A system or an apparatus refers to one in which multiple computers, pieces of hardware, devices, and the like are connected to each other by using a communication unit such as a network which includes one-to-one communication connection, and also refers to one which is implemented by using a computer, a piece of hardware, a device, or the like. The terms “apparatus” and “system” are used as terms that are equivalent to each other. As a matter of course, the term “system” does not include what is nothing more than a social “mechanism” (social system) which is constituted by man-made agreements.

In each of the processes corresponding to modules, or in each of the processes included in a module, target information is read out from a storage apparatus. After the process is performed, the processing result is written in a storage apparatus.

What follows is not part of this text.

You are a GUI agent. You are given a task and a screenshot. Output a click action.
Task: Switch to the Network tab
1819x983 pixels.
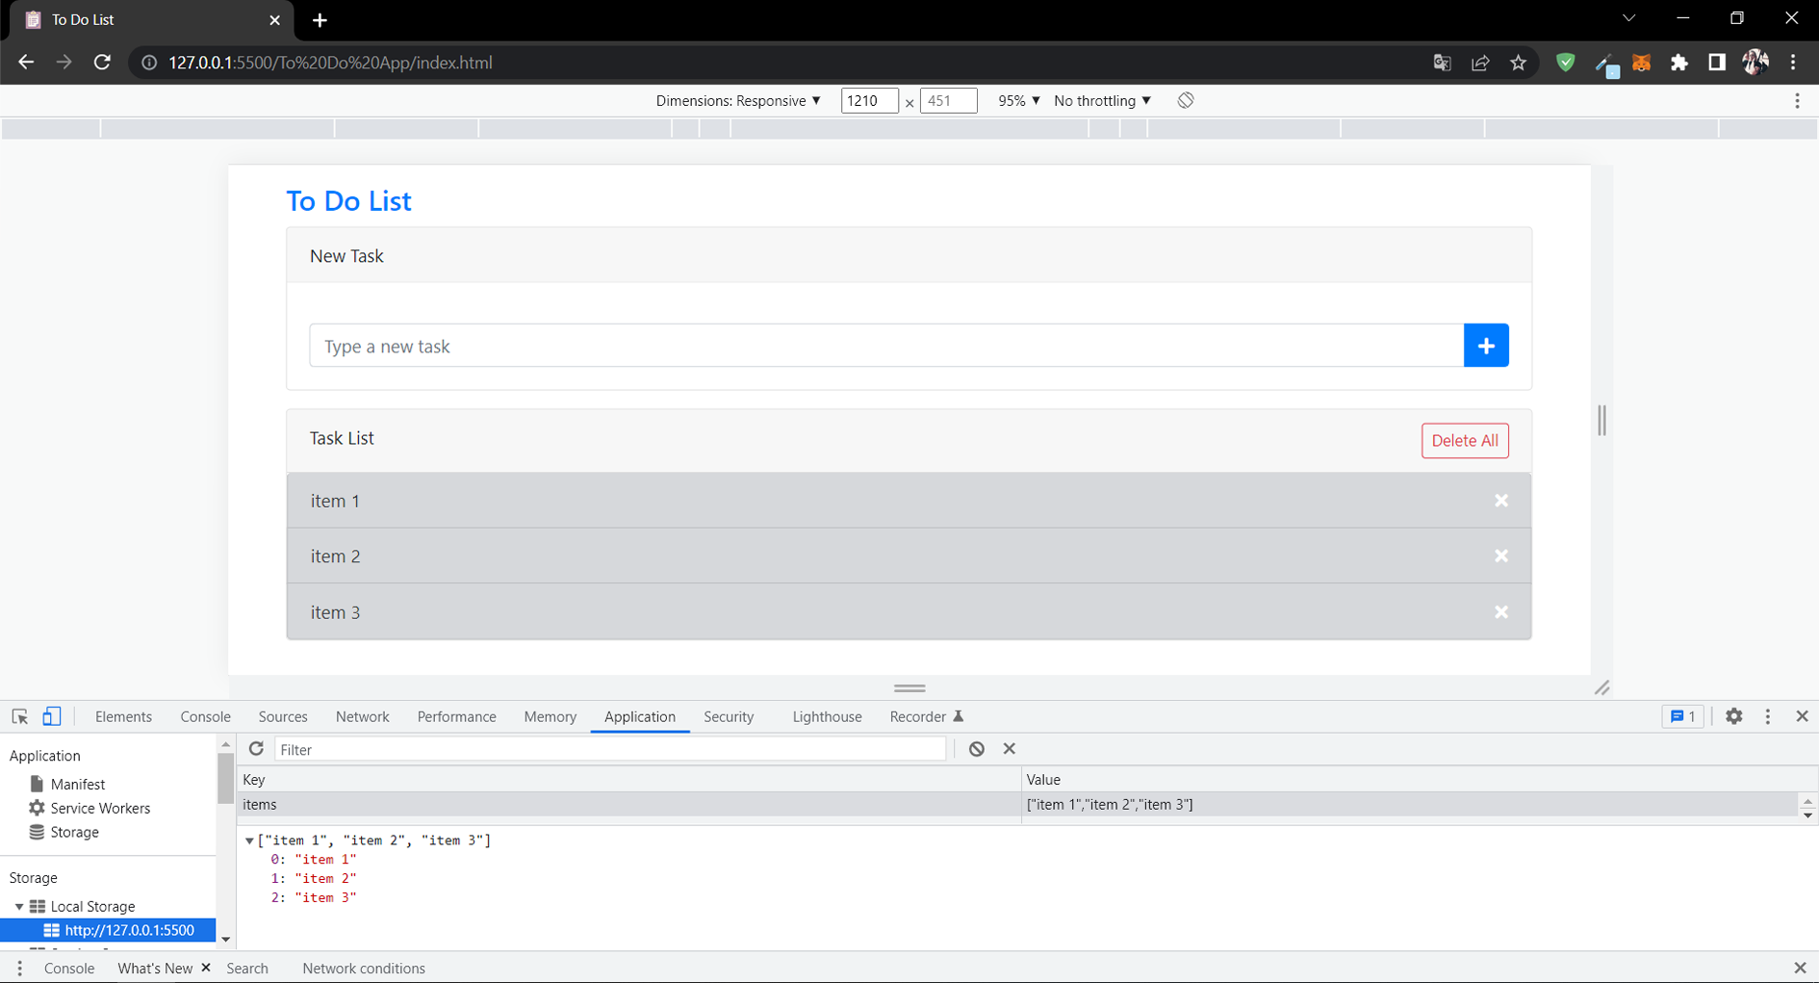tap(362, 716)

Accordingly, no description about the readout from the storage apparatus before the process and the writing into the storage apparatus after the process may be made. Examples of the storage apparatus may include a hard disk, a random access memory (RAM), an external storage medium, a storage apparatus via a communication line, and a register in a central processing unit (CPU).

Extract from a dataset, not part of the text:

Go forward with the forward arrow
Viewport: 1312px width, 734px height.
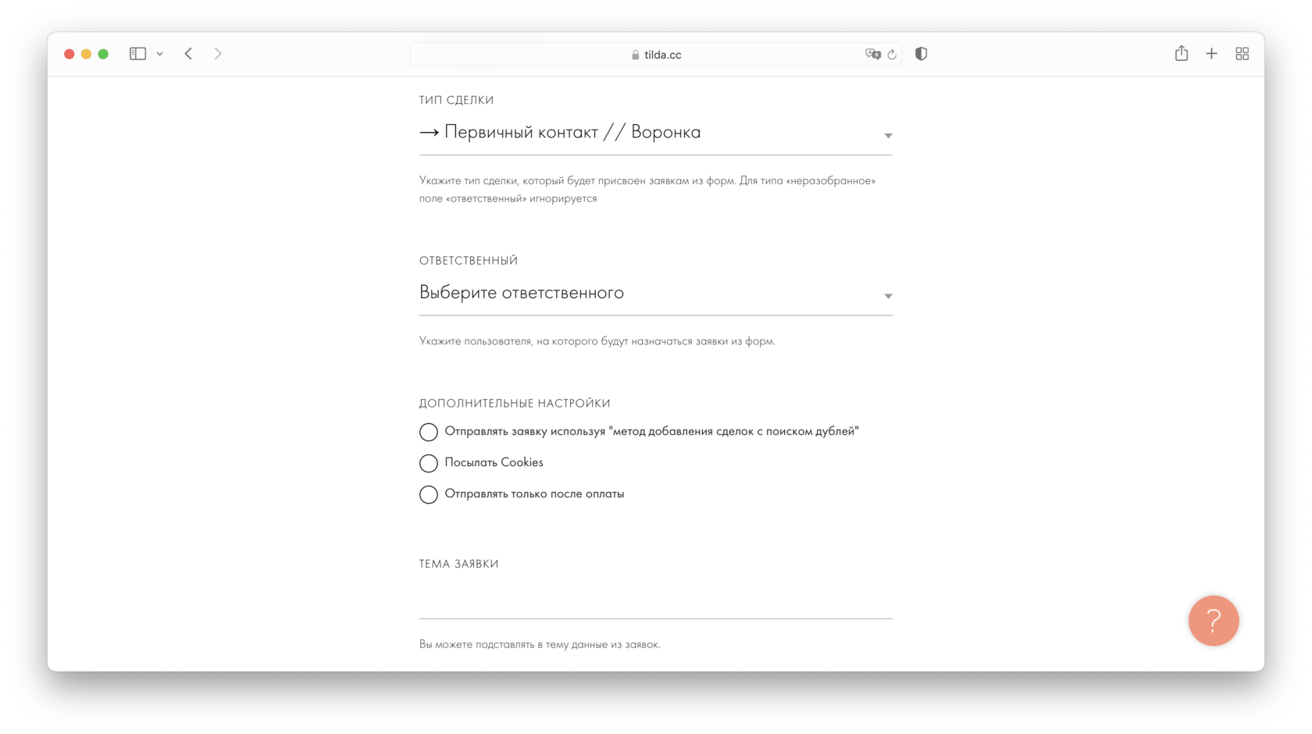[x=218, y=54]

An information processing apparatus according to the first exemplary embodiment calculates a degree of certainty for each of the characters in a character recognition result, and includes a character recognition module 110, a morphological analysis module 120, a reference part-of-speech table storage module 130, a feature-value vector generation module 140, a degree-of-certainty calculation parameter storage module 150, and a degree-of-certainty calculation module 160 as illustrated in the example in FIG. 1. Specifically, the information processing apparatus uses character similarity and part of speech at the same time to calculate a degree of certainty. The term “to use something at the same time” means that character similarity and part of speech are equally handled, and does not include the case where they are separately evaluated, e.g., evaluated in two stages.

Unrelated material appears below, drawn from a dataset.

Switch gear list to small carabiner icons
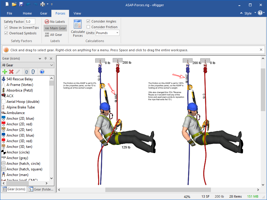 pos(26,72)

The character recognition module 110 is connected to the morphological analysis module 120 and the feature-value vector generation module 140. The character recognition module 110 performs character recognition on a character pattern which has been input. The character recognition module 110 may use a known character recognition technique. The character recognition module 110 calculates a character similarity for each of the characters to be recognized. The character recognition module 110 then outputs a text string and character similarities for the characters as a character recognition result 115. For example, the data structure of the character recognition result 115 is a table constituted by the output column 220, the output ID column 230, and the similarity column 250 in a correct-incorrect/character-similarity/part-of-speech table 200 for a character recognition result illustrated in the example in FIG. 2. The character recognition in this stage may be offline character recognition to perform recognition on an image, or may be online character recognition to perform recognition on strokes.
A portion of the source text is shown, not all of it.